She began talking now and then at women’s clubs and at meetings of welfare workers. Her abrupt, picturesque way of saying things “carried,” as an actor would put it. Her sweet, clear contralto held the ear; her aquiline comeliness pleased the eye without enticing it; her capable, fit-looking clothes were so happily secondary to her personality that even the women could not tell how she was dressed. She was the least seductive person imaginable; and she looked so self-sufficient that it seldom occurred to any one to offer her help. Yet she was in no sense bold or aggressive. No one ever thought of accusing her of being any of those things. Many loved her—loved her wholesomely, with a love in which trust was a large element. Children loved her, and the sick, and the bad. They looked to her to help them out of their helplessness. She was very young, but, after all, she was maternal. A psychologist would have said that there was much of the man about her, and her love of the fair chance, her appetite for freedom, her passion for using her own capabilities might, indeed, have seemed to be of the masculine variety of qualities; but all this was more than offset by this inherent impulse for maternity. She was born, apparently, to care for others, but she had to serve them freely. She had to be the dispenser of good. She was unconsciously on the outlook against those innumerable forms of slavishness which affection or religion gilded and made to seem like noble service.
Among those who loved her was August von Shierbrand. He loved her apparently in spite of himself. She did not in the least accord with his romantic ideas of what a woman should be. He was something of a poet, and a specialized judge of poetry, and he liked women of the sort who inspired a man to write lyrics. He had tried unavailingly to write lyrics about Kate, but they never would “go.” He confessed his fiascoes to her.
“Nothing short of martial measures seems to suit you,” he said laughingly.

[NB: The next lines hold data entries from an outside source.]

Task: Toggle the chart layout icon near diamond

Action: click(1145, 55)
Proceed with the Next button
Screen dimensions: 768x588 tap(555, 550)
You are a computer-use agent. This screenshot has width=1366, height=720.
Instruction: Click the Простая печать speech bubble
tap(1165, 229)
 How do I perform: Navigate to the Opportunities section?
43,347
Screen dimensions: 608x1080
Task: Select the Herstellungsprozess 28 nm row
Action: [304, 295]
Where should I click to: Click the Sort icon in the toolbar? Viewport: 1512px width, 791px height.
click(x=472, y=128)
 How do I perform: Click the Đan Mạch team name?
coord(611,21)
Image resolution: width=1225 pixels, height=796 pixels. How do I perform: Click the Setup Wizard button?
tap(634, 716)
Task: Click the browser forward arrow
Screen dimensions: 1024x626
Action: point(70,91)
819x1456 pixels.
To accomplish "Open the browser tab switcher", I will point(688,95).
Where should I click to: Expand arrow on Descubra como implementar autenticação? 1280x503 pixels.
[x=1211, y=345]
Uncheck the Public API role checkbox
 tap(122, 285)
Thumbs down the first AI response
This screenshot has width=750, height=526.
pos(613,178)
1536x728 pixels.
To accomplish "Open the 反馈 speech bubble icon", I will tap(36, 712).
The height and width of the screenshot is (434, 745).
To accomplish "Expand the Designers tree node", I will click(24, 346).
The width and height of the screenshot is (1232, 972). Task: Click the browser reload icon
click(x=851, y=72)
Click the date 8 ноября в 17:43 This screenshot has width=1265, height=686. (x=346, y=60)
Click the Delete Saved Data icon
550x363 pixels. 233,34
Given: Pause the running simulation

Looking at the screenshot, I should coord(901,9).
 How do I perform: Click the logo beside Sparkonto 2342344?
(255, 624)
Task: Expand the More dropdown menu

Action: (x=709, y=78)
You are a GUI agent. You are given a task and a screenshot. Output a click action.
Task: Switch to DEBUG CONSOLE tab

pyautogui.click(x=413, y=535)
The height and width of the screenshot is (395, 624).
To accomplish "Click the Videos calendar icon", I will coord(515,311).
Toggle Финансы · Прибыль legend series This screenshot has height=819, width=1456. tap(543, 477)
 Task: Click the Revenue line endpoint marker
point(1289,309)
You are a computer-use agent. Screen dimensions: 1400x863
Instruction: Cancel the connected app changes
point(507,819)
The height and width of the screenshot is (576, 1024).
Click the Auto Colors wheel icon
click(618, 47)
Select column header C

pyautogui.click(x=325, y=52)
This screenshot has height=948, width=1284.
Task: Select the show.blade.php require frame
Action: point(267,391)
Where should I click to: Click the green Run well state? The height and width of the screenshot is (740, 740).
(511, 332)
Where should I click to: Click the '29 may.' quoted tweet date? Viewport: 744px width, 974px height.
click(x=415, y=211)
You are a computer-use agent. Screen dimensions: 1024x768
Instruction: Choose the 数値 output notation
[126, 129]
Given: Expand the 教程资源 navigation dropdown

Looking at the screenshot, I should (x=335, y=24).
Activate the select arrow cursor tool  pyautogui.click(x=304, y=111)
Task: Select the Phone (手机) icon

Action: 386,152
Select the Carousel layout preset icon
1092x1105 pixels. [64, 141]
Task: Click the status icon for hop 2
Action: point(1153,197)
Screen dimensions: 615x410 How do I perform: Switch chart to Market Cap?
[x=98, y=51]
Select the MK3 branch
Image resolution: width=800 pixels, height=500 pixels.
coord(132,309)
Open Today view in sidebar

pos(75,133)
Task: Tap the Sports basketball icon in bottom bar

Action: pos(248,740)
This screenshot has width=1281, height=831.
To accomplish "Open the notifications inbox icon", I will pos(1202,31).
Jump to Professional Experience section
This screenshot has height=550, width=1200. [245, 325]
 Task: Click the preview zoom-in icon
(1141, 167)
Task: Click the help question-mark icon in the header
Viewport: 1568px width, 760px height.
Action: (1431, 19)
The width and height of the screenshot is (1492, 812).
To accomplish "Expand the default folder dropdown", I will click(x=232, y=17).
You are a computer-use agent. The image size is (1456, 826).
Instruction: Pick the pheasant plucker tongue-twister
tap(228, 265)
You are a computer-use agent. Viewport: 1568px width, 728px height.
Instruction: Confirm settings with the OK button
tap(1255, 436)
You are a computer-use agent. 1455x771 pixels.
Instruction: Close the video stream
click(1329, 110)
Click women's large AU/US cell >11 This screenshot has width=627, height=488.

“But why write about me at all, Dr. von Shierbrand?” she inquired. “I don’t want any one writing about me. What I want to do is to learn how to write myself—not because I feel impelled to be an author, but because I come across things almost every day which ought to be explained.”
“You are completely absorbed in this extraordinary life of yours!” he complained.
“Why not!” demanded Kate. “Aren’t you completely absorbed in your life?”
“Of course I am. But teaching is my chosen profession.”
“Well, life is my chosen profession. I want to see, feel, know, breathe, Life. I thought I’d never be able to get at it. I used to feel like a person walking in a mist. But it’s different now. Everything has taken on a clear reality to me. I’m even beginning to understand that I myself am a reality and that my thoughts as well as my acts are entities. I’m getting so that I can define my own opinions. I don’t believe there’s anybody in the city who would so violently object to dying as I would, Dr. von Shierbrand.”